How to…steam your pudding on the hob

  1. Cover the pudding basin with tin foil, tucking it in well at the outer rim.
  2. Stand the pudding in the bottom of a large pan and add boiling water until it comes halfway up the pudding basin.
  3. Put the lid on the pan and simmer gently for 2 hours. For mini puddings (140ml/¼pt) simmer gently for 60 minutes.
  4. Lift the lid occasionally and add more boiling water to keep the level halfway up the pudding basin.
  5. Leave the puddings to cool in the water then remove and store them in a cool dark place for up to two months.
  6. Re-heat the pudding before serving.

To re-heat

  1. Remove the tin foil, check the pudding is in good condition and replace the parchment layer. Re-cover with tin foil, tucking it in well at the outer rim.
  2. Stand the pudding in the bottom of a large pan and add boiling water until it comes halfway up the pudding basin.
  3. Put the lid on the pan and simmer gently for 60 minutes. For mini puddings, simmer gently for 30 minutes.
  4. Remove the pudding from the water.
  5. Put a plate on top of the pudding basin, carefully invert the pudding and serve.

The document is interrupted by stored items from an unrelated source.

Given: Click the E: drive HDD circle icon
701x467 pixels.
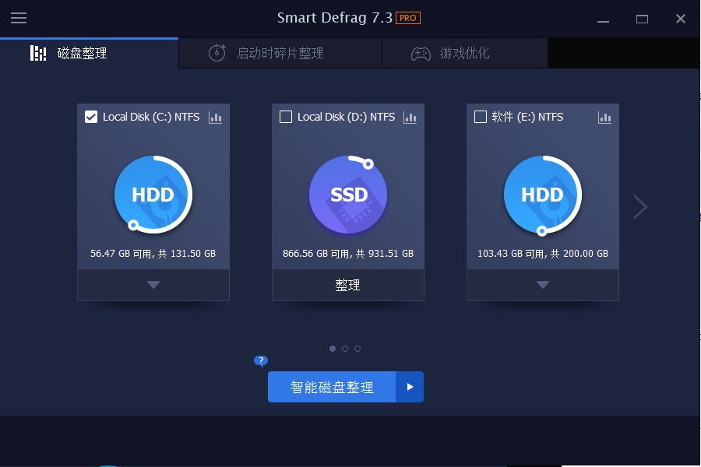Looking at the screenshot, I should click(x=543, y=195).
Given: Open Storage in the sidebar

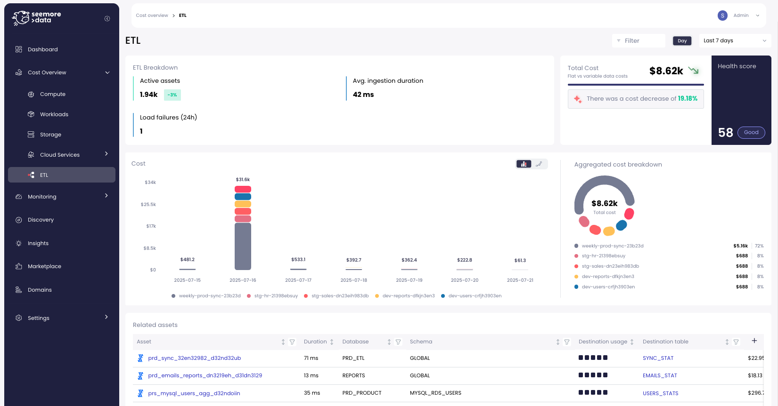Looking at the screenshot, I should (x=50, y=135).
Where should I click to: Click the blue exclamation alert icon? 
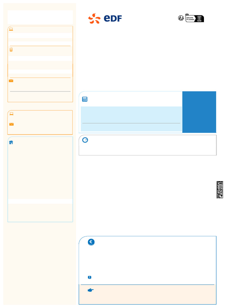[x=89, y=277]
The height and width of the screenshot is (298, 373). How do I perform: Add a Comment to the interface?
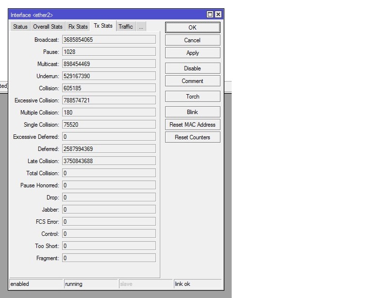tap(192, 81)
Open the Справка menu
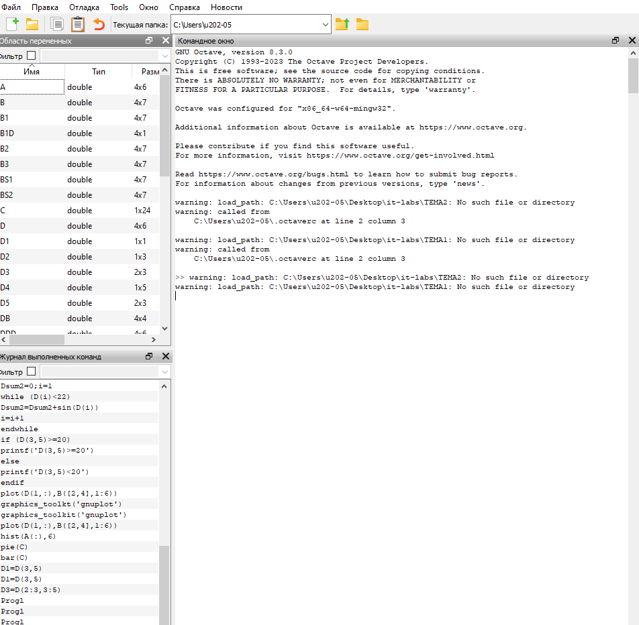Viewport: 639px width, 625px height. (185, 7)
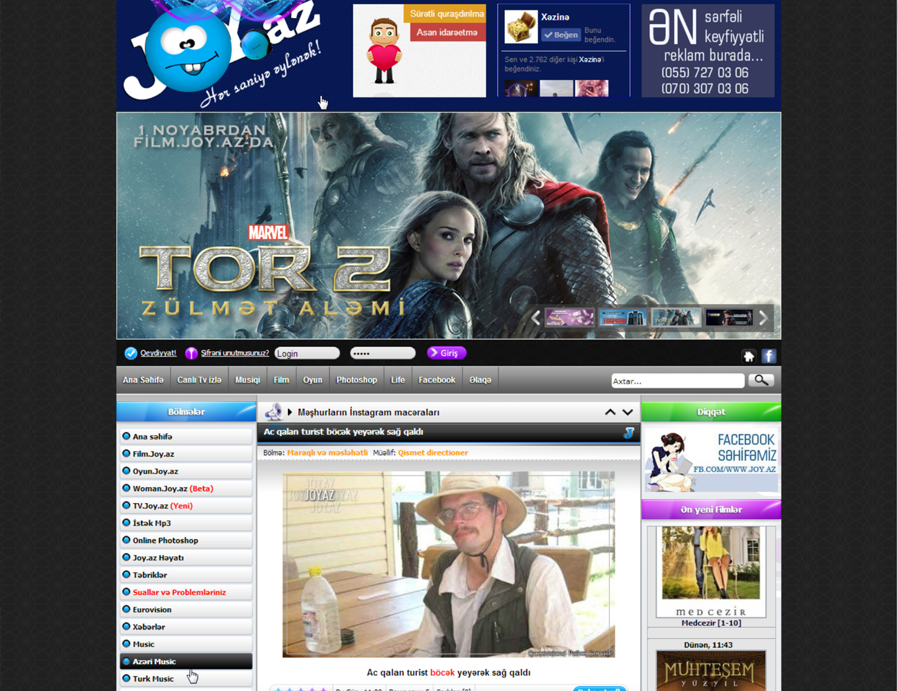The width and height of the screenshot is (898, 691).
Task: Click the Xəzinə treasure chest icon
Action: (x=521, y=27)
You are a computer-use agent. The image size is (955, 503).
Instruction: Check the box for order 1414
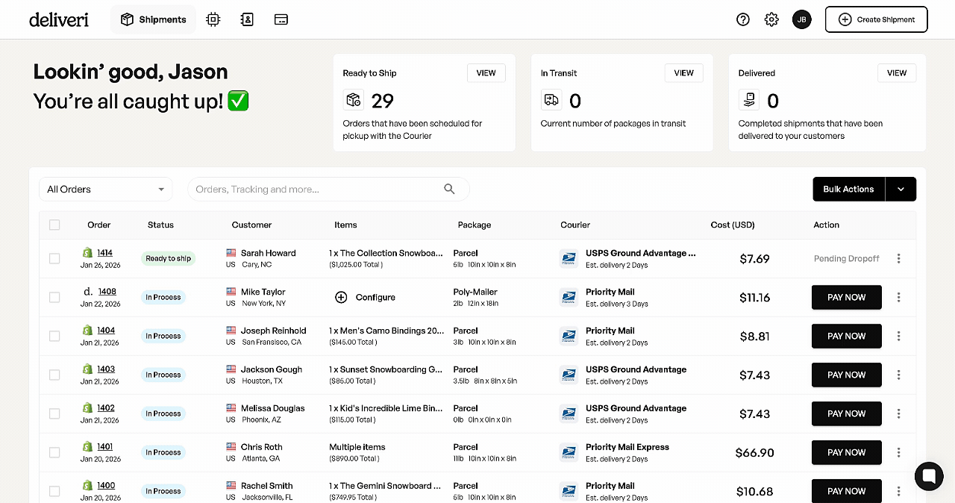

How to…cook your pudding in the microwave

  1. Loosely cover the pudding (or mini puddings) with a piece of cling film.
  2. Microwave on medium-high (600 watts) for 3 minutes, leave to stand for 1 minute and cook for a further 3 minutes.
  3. Leave the pudding to cool, remove the film, cover tightly with tin foil and store in a cool dark place for up to two months.
  4. Re-heat the pudding before serving.

To re-heat

  1. Remove the tinfoil, check the pudding is in good condition and replace the parchment layer.
  2. Cover the pudding loosely with cling film.
  3. Microwave on full power (800w) for 3 minutes, leave to stand for 2 minutes.
  4. Put a plate on top of the pudding basin, carefully invert the pudding and serve.